WORK ORDER. All of the data should be restated exactly as it stands.

──────── EXERCISE DATA ────────

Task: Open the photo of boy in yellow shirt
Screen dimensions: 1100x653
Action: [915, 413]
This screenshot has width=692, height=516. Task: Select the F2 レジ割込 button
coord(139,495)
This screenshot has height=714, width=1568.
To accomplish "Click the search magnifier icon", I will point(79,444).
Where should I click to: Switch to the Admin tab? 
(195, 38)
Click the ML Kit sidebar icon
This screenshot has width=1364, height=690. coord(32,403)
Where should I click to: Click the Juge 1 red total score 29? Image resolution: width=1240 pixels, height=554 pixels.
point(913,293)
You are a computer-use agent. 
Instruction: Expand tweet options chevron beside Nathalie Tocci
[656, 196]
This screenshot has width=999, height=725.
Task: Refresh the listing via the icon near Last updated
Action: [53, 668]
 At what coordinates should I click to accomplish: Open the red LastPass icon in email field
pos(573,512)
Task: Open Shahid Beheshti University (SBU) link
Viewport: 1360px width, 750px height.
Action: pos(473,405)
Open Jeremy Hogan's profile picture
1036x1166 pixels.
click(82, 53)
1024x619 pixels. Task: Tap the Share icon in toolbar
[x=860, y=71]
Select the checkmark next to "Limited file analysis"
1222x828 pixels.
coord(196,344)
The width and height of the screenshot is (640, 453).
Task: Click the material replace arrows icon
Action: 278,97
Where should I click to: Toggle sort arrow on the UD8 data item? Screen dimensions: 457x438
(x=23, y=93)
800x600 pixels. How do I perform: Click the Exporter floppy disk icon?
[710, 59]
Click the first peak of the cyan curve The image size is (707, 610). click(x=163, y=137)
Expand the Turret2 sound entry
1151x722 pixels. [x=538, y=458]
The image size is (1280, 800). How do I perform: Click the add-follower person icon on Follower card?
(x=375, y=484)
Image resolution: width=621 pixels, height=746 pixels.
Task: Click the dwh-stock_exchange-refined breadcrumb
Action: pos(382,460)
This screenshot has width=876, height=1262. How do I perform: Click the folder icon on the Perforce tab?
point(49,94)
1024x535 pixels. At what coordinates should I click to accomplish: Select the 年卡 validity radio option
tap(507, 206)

────────

TASK SOLUTION.
Task: Open the photo of boy in yellow shirt
Screen dimensions: 1100x653
Action: [915, 413]
This screenshot has width=692, height=516. Task: Select the F2 レジ割込 button
coord(139,495)
This screenshot has height=714, width=1568.
To accomplish "Click the search magnifier icon", I will point(79,444).
Where should I click to: Switch to the Admin tab? 
(195, 38)
Click the ML Kit sidebar icon
This screenshot has width=1364, height=690. coord(32,403)
Where should I click to: Click the Juge 1 red total score 29? Image resolution: width=1240 pixels, height=554 pixels.
point(913,293)
You are a computer-use agent. 
Instruction: Expand tweet options chevron beside Nathalie Tocci
[656, 196]
This screenshot has width=999, height=725.
Task: Refresh the listing via the icon near Last updated
Action: [53, 668]
 At what coordinates should I click to accomplish: Open the red LastPass icon in email field
pos(573,512)
Task: Open Shahid Beheshti University (SBU) link
Viewport: 1360px width, 750px height.
Action: pos(473,405)
Open Jeremy Hogan's profile picture
1036x1166 pixels.
click(82, 53)
1024x619 pixels. Task: Tap the Share icon in toolbar
[x=860, y=71]
Select the checkmark next to "Limited file analysis"
1222x828 pixels.
coord(196,344)
The width and height of the screenshot is (640, 453).
Task: Click the material replace arrows icon
Action: 278,97
Where should I click to: Toggle sort arrow on the UD8 data item? Screen dimensions: 457x438
(x=23, y=93)
800x600 pixels. How do I perform: Click the Exporter floppy disk icon?
[710, 59]
Click the first peak of the cyan curve The image size is (707, 610). click(x=163, y=137)
Expand the Turret2 sound entry
1151x722 pixels. [x=538, y=458]
The image size is (1280, 800). How do I perform: Click the add-follower person icon on Follower card?
(x=375, y=484)
Image resolution: width=621 pixels, height=746 pixels.
Task: Click the dwh-stock_exchange-refined breadcrumb
Action: pos(382,460)
This screenshot has width=876, height=1262. How do I perform: Click the folder icon on the Perforce tab?
point(49,94)
1024x535 pixels. At what coordinates should I click to accomplish: Select the 年卡 validity radio option
tap(507, 206)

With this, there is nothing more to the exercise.